--- GIVEN RECORDS Enclosed Below ---

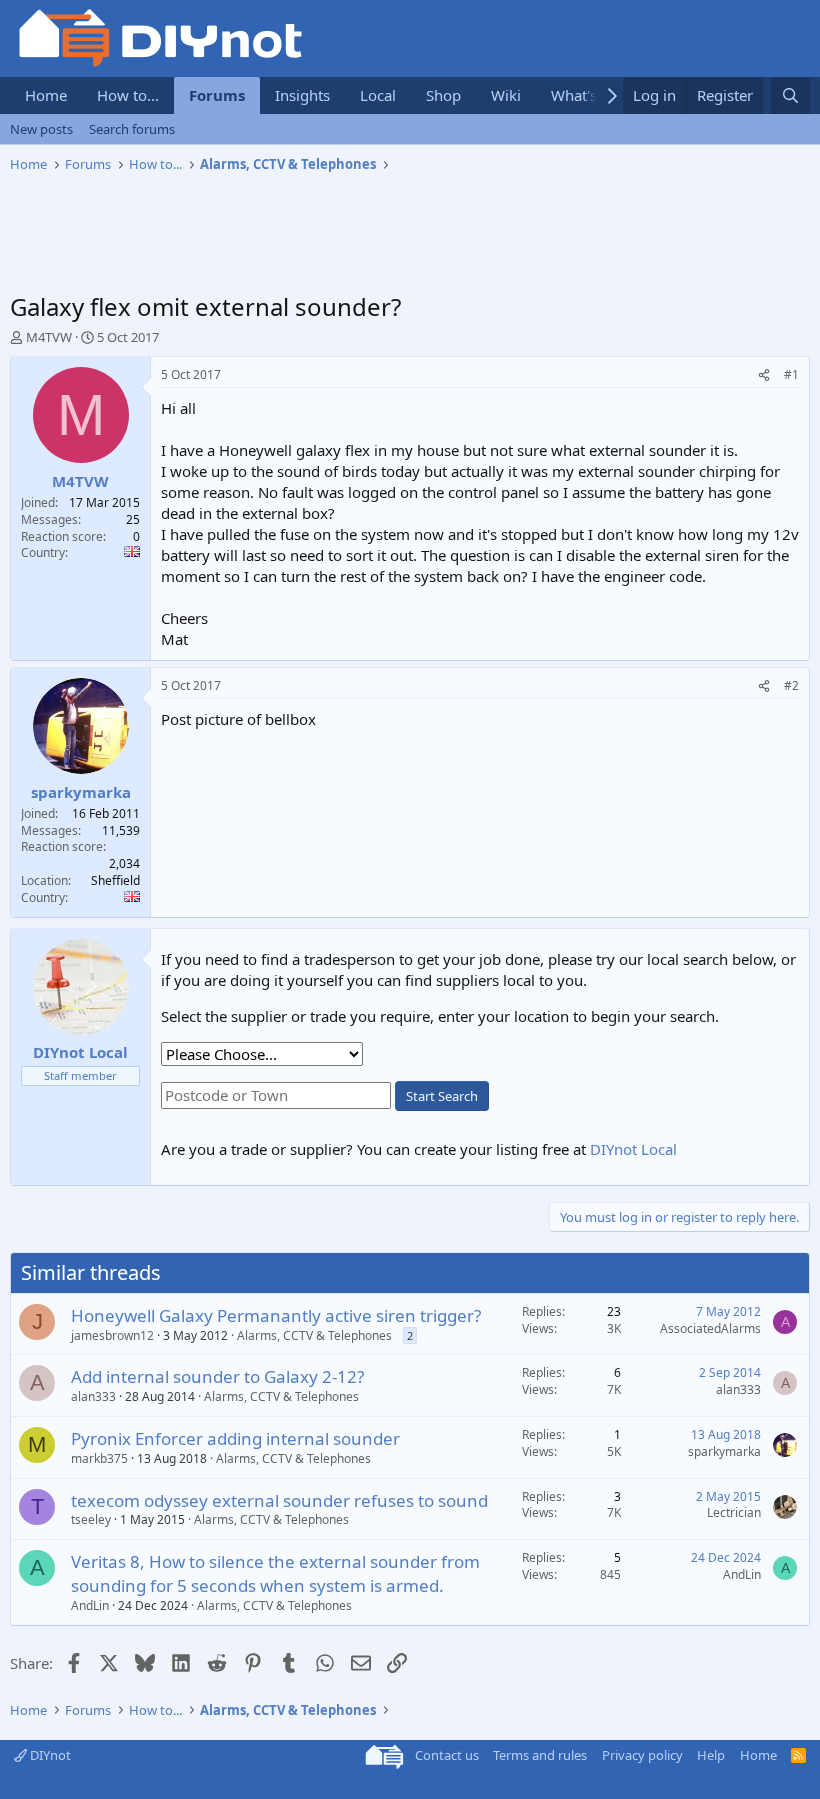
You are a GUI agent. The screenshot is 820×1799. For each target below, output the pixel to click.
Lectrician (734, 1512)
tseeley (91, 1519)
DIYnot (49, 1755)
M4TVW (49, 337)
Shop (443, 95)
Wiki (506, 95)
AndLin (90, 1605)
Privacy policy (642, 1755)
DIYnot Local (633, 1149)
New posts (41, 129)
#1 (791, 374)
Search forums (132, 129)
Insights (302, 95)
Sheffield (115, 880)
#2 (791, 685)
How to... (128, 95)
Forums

--- End of Enclosed GIVEN RECORDS ---

◆ **WHAT TO DO**
Render all entries verbatim, excluding any pictures they hold.

◆ **TASK RESPONSE**
You are a GUI agent. The screenshot is 820×1799. For each target below, output the pixel to click.
Lectrician (734, 1512)
tseeley (91, 1519)
DIYnot (49, 1755)
M4TVW (49, 337)
Shop (443, 95)
Wiki (506, 95)
AndLin (90, 1605)
Privacy policy (642, 1755)
DIYnot Local (633, 1149)
New posts (41, 129)
#1 (791, 374)
Search forums (132, 129)
Insights (302, 95)
Sheffield (115, 880)
#2 (791, 685)
How to... (128, 95)
Forums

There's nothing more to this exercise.